§ Recorded information:
○ ○ ○ ○
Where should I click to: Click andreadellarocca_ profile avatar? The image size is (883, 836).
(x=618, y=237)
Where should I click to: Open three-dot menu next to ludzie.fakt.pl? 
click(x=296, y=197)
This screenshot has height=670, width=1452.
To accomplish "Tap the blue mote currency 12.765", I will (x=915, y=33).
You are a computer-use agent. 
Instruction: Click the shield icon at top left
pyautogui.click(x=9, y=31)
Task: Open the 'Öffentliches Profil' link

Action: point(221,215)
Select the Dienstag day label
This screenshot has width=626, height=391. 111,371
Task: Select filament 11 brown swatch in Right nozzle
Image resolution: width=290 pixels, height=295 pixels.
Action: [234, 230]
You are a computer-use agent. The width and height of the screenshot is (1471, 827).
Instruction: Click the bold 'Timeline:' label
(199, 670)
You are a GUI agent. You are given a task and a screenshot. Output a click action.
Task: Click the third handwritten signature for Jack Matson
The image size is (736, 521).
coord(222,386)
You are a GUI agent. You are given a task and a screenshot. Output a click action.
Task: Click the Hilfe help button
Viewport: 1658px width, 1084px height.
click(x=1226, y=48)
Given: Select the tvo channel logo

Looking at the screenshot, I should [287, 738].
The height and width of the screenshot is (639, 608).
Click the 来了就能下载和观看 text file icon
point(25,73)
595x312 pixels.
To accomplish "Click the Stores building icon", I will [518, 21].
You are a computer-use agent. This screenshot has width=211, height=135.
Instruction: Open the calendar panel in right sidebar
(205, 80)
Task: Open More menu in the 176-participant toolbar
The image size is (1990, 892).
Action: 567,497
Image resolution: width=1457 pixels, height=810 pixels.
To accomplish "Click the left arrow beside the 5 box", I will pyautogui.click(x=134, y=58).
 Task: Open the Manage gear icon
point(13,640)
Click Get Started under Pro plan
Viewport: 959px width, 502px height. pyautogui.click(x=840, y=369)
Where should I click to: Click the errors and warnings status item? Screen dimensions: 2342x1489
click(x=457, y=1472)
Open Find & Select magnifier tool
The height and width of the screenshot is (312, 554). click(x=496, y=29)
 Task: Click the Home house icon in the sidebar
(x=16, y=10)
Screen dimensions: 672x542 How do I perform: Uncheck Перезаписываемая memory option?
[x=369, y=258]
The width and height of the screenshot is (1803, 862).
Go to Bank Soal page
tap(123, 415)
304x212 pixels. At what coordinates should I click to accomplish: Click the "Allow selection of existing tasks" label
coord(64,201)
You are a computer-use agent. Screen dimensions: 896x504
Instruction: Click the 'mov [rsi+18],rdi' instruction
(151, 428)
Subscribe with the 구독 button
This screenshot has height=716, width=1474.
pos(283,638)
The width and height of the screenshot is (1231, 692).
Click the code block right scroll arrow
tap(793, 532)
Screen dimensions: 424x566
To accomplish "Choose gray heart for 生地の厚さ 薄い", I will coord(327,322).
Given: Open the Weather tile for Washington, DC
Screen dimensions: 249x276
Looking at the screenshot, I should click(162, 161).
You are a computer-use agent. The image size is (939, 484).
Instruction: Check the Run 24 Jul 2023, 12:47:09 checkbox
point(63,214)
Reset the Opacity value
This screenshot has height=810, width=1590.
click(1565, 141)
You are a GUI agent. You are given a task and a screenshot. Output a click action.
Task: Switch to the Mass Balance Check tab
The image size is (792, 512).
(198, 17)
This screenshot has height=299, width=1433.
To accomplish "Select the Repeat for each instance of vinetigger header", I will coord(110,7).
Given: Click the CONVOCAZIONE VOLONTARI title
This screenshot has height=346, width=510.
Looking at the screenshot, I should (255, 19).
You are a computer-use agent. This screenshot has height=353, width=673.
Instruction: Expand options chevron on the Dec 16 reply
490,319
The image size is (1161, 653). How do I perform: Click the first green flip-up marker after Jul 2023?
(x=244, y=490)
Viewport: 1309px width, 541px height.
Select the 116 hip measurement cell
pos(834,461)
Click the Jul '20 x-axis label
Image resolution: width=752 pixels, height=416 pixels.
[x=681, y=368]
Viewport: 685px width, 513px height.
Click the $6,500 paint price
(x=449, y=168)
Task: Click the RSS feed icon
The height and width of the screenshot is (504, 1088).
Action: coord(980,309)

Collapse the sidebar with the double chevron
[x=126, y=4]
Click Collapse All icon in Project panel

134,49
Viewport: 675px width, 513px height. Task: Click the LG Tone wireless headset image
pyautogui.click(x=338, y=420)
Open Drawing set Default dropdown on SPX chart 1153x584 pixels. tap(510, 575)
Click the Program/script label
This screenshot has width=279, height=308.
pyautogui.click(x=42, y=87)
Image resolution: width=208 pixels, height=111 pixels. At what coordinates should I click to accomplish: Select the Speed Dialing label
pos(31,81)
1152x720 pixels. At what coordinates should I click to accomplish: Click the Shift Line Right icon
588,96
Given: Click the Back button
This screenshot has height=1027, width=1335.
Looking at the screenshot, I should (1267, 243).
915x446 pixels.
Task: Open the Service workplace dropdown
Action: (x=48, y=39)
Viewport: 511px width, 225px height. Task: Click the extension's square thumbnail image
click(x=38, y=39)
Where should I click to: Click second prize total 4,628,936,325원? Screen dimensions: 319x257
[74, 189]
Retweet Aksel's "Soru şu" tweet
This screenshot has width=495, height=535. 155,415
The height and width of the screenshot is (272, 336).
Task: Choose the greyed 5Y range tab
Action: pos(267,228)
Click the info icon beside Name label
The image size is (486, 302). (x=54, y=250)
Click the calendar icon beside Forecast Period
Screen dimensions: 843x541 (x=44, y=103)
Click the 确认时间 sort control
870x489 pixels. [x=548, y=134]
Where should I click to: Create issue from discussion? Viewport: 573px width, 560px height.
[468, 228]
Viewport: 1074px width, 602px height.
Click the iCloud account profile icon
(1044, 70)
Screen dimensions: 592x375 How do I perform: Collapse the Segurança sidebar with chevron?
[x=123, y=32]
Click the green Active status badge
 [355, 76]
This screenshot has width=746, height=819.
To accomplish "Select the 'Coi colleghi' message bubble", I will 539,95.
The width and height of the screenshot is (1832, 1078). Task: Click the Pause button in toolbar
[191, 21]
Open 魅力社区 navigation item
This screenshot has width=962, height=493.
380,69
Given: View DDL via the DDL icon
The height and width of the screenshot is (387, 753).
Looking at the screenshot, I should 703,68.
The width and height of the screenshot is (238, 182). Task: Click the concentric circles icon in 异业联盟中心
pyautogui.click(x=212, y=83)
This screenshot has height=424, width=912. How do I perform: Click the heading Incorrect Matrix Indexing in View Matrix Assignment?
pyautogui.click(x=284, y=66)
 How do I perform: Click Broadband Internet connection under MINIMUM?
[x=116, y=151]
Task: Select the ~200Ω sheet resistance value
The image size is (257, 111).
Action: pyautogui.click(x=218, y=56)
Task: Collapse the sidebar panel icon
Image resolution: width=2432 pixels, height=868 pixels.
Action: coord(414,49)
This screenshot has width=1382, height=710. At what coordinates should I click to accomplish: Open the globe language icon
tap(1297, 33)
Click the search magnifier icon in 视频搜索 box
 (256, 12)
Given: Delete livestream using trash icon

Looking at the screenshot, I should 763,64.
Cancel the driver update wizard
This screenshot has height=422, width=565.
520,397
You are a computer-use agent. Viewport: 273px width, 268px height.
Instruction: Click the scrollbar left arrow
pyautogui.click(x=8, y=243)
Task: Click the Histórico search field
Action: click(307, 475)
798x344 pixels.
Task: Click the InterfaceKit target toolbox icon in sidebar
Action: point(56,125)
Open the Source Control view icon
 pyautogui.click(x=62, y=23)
○ ○ ○ ○
§ Requirements: Put every line of the rows above into a Markdown table with the columns Number and Text, numbering the lines in order and leaving out blank ones.

§ Task response:
| Number | Text |
|---|---|
| 1 | Where should I click to: Click andreadellarocca_ profile avatar? The image size is (883, 836). |
| 2 | (x=618, y=237) |
| 3 | Where should I click to: Open three-dot menu next to ludzie.fakt.pl?  |
| 4 | click(x=296, y=197) |
| 5 | This screenshot has height=670, width=1452. |
| 6 | To accomplish "Tap the blue mote currency 12.765", I will (x=915, y=33). |
| 7 | You are a computer-use agent.  |
| 8 | Instruction: Click the shield icon at top left |
| 9 | pyautogui.click(x=9, y=31) |
| 10 | Task: Open the 'Öffentliches Profil' link |
| 11 | Action: point(221,215) |
| 12 | Select the Dienstag day label |
| 13 | This screenshot has width=626, height=391. 111,371 |
| 14 | Task: Select filament 11 brown swatch in Right nozzle |
| 15 | Image resolution: width=290 pixels, height=295 pixels. |
| 16 | Action: [234, 230] |
| 17 | You are a computer-use agent. The width and height of the screenshot is (1471, 827). |
| 18 | Instruction: Click the bold 'Timeline:' label |
| 19 | (199, 670) |
| 20 | You are a GUI agent. You are given a task and a screenshot. Output a click action. |
| 21 | Task: Click the third handwritten signature for Jack Matson |
| 22 | The image size is (736, 521). |
| 23 | coord(222,386) |
| 24 | You are a GUI agent. You are given a task and a screenshot. Output a click action. |
| 25 | Task: Click the Hilfe help button |
| 26 | Viewport: 1658px width, 1084px height. |
| 27 | click(x=1226, y=48) |
| 28 | Given: Select the tvo channel logo |
| 29 | Looking at the screenshot, I should [287, 738]. |
| 30 | The height and width of the screenshot is (639, 608). |
| 31 | Click the 来了就能下载和观看 text file icon |
| 32 | point(25,73) |
| 33 | 595x312 pixels. |
| 34 | To accomplish "Click the Stores building icon", I will [518, 21]. |
| 35 | You are a computer-use agent. This screenshot has width=211, height=135. |
| 36 | Instruction: Open the calendar panel in right sidebar |
| 37 | (205, 80) |
| 38 | Task: Open More menu in the 176-participant toolbar |
| 39 | The image size is (1990, 892). |
| 40 | Action: 567,497 |
| 41 | Image resolution: width=1457 pixels, height=810 pixels. |
| 42 | To accomplish "Click the left arrow beside the 5 box", I will pyautogui.click(x=134, y=58). |
| 43 |  Task: Open the Manage gear icon |
| 44 | point(13,640) |
| 45 | Click Get Started under Pro plan |
| 46 | Viewport: 959px width, 502px height. pyautogui.click(x=840, y=369) |
| 47 | Where should I click to: Click the errors and warnings status item? Screen dimensions: 2342x1489 |
| 48 | click(x=457, y=1472) |
| 49 | Open Find & Select magnifier tool |
| 50 | The height and width of the screenshot is (312, 554). click(x=496, y=29) |
| 51 |  Task: Click the Home house icon in the sidebar |
| 52 | (x=16, y=10) |
| 53 | Screen dimensions: 672x542 How do I perform: Uncheck Перезаписываемая memory option? |
| 54 | [x=369, y=258] |
| 55 | The width and height of the screenshot is (1803, 862). |
| 56 | Go to Bank Soal page |
| 57 | tap(123, 415) |
| 58 | 304x212 pixels. At what coordinates should I click to accomplish: Click the "Allow selection of existing tasks" label |
| 59 | coord(64,201) |
| 60 | You are a computer-use agent. Screen dimensions: 896x504 |
| 61 | Instruction: Click the 'mov [rsi+18],rdi' instruction |
| 62 | (151, 428) |
| 63 | Subscribe with the 구독 button |
| 64 | This screenshot has height=716, width=1474. |
| 65 | pos(283,638) |
| 66 | The width and height of the screenshot is (1231, 692). |
| 67 | Click the code block right scroll arrow |
| 68 | tap(793, 532) |
| 69 | Screen dimensions: 424x566 |
| 70 | To accomplish "Choose gray heart for 生地の厚さ 薄い", I will coord(327,322). |
| 71 | Given: Open the Weather tile for Washington, DC |
| 72 | Screen dimensions: 249x276 |
| 73 | Looking at the screenshot, I should click(162, 161). |
| 74 | You are a computer-use agent. The image size is (939, 484). |
| 75 | Instruction: Check the Run 24 Jul 2023, 12:47:09 checkbox |
| 76 | point(63,214) |
| 77 | Reset the Opacity value |
| 78 | This screenshot has height=810, width=1590. |
| 79 | click(1565, 141) |
| 80 | You are a GUI agent. You are given a task and a screenshot. Output a click action. |
| 81 | Task: Switch to the Mass Balance Check tab |
| 82 | The image size is (792, 512). |
| 83 | (198, 17) |
| 84 | This screenshot has height=299, width=1433. |
| 85 | To accomplish "Select the Repeat for each instance of vinetigger header", I will coord(110,7). |
| 86 | Given: Click the CONVOCAZIONE VOLONTARI title |
| 87 | This screenshot has height=346, width=510. |
| 88 | Looking at the screenshot, I should (255, 19). |
| 89 | You are a computer-use agent. This screenshot has height=353, width=673. |
| 90 | Instruction: Expand options chevron on the Dec 16 reply |
| 91 | 490,319 |
| 92 | The image size is (1161, 653). How do I perform: Click the first green flip-up marker after Jul 2023? |
| 93 | (x=244, y=490) |
| 94 | Viewport: 1309px width, 541px height. |
| 95 | Select the 116 hip measurement cell |
| 96 | pos(834,461) |
| 97 | Click the Jul '20 x-axis label |
| 98 | Image resolution: width=752 pixels, height=416 pixels. |
| 99 | [x=681, y=368] |
| 100 | Viewport: 685px width, 513px height. |
| 101 | Click the $6,500 paint price |
| 102 | (x=449, y=168) |
| 103 | Task: Click the RSS feed icon |
| 104 | The height and width of the screenshot is (504, 1088). |
| 105 | Action: coord(980,309) |
| 106 | Collapse the sidebar with the double chevron |
| 107 | [x=126, y=4] |
| 108 | Click Collapse All icon in Project panel |
| 109 | 134,49 |
| 110 | Viewport: 675px width, 513px height. Task: Click the LG Tone wireless headset image |
| 111 | pyautogui.click(x=338, y=420) |
| 112 | Open Drawing set Default dropdown on SPX chart 1153x584 pixels. tap(510, 575) |
| 113 | Click the Program/script label |
| 114 | This screenshot has width=279, height=308. |
| 115 | pyautogui.click(x=42, y=87) |
| 116 | Image resolution: width=208 pixels, height=111 pixels. At what coordinates should I click to accomplish: Select the Speed Dialing label |
| 117 | pos(31,81) |
| 118 | 1152x720 pixels. At what coordinates should I click to accomplish: Click the Shift Line Right icon |
| 119 | 588,96 |
| 120 | Given: Click the Back button |
| 121 | This screenshot has height=1027, width=1335. |
| 122 | Looking at the screenshot, I should (1267, 243). |
| 123 | 915x446 pixels. |
| 124 | Task: Open the Service workplace dropdown |
| 125 | Action: (x=48, y=39) |
| 126 | Viewport: 511px width, 225px height. Task: Click the extension's square thumbnail image |
| 127 | click(x=38, y=39) |
| 128 | Where should I click to: Click second prize total 4,628,936,325원? Screen dimensions: 319x257 |
| 129 | [74, 189] |
| 130 | Retweet Aksel's "Soru şu" tweet |
| 131 | This screenshot has width=495, height=535. 155,415 |
| 132 | The height and width of the screenshot is (272, 336). |
| 133 | Task: Choose the greyed 5Y range tab |
| 134 | Action: pos(267,228) |
| 135 | Click the info icon beside Name label |
| 136 | The image size is (486, 302). (x=54, y=250) |
| 137 | Click the calendar icon beside Forecast Period |
| 138 | Screen dimensions: 843x541 (x=44, y=103) |
| 139 | Click the 确认时间 sort control |
| 140 | 870x489 pixels. [x=548, y=134] |
| 141 | Where should I click to: Create issue from discussion? Viewport: 573px width, 560px height. |
| 142 | [468, 228] |
| 143 | Viewport: 1074px width, 602px height. |
| 144 | Click the iCloud account profile icon |
| 145 | (1044, 70) |
| 146 | Screen dimensions: 592x375 How do I perform: Collapse the Segurança sidebar with chevron? |
| 147 | [x=123, y=32] |
| 148 | Click the green Active status badge |
| 149 |  [355, 76] |
| 150 | This screenshot has width=746, height=819. |
| 151 | To accomplish "Select the 'Coi colleghi' message bubble", I will 539,95. |
| 152 | The width and height of the screenshot is (1832, 1078). Task: Click the Pause button in toolbar |
| 153 | [191, 21] |
| 154 | Open 魅力社区 navigation item |
| 155 | This screenshot has width=962, height=493. |
| 156 | 380,69 |
| 157 | Given: View DDL via the DDL icon |
| 158 | The height and width of the screenshot is (387, 753). |
| 159 | Looking at the screenshot, I should 703,68. |
| 160 | The width and height of the screenshot is (238, 182). Task: Click the concentric circles icon in 异业联盟中心 |
| 161 | pyautogui.click(x=212, y=83) |
| 162 | This screenshot has height=424, width=912. How do I perform: Click the heading Incorrect Matrix Indexing in View Matrix Assignment? |
| 163 | pyautogui.click(x=284, y=66) |
| 164 |  How do I perform: Click Broadband Internet connection under MINIMUM? |
| 165 | [x=116, y=151] |
| 166 | Task: Select the ~200Ω sheet resistance value |
| 167 | The image size is (257, 111). |
| 168 | Action: pyautogui.click(x=218, y=56) |
| 169 | Task: Collapse the sidebar panel icon |
| 170 | Image resolution: width=2432 pixels, height=868 pixels. |
| 171 | Action: coord(414,49) |
| 172 | This screenshot has width=1382, height=710. At what coordinates should I click to accomplish: Open the globe language icon |
| 173 | tap(1297, 33) |
| 174 | Click the search magnifier icon in 视频搜索 box |
| 175 |  (256, 12) |
| 176 | Given: Delete livestream using trash icon |
| 177 | Looking at the screenshot, I should 763,64. |
| 178 | Cancel the driver update wizard |
| 179 | This screenshot has height=422, width=565. |
| 180 | 520,397 |
| 181 | You are a computer-use agent. Viewport: 273px width, 268px height. |
| 182 | Instruction: Click the scrollbar left arrow |
| 183 | pyautogui.click(x=8, y=243) |
| 184 | Task: Click the Histórico search field |
| 185 | Action: click(307, 475) |
| 186 | 798x344 pixels. |
| 187 | Task: Click the InterfaceKit target toolbox icon in sidebar |
| 188 | Action: point(56,125) |
| 189 | Open the Source Control view icon |
| 190 |  pyautogui.click(x=62, y=23) |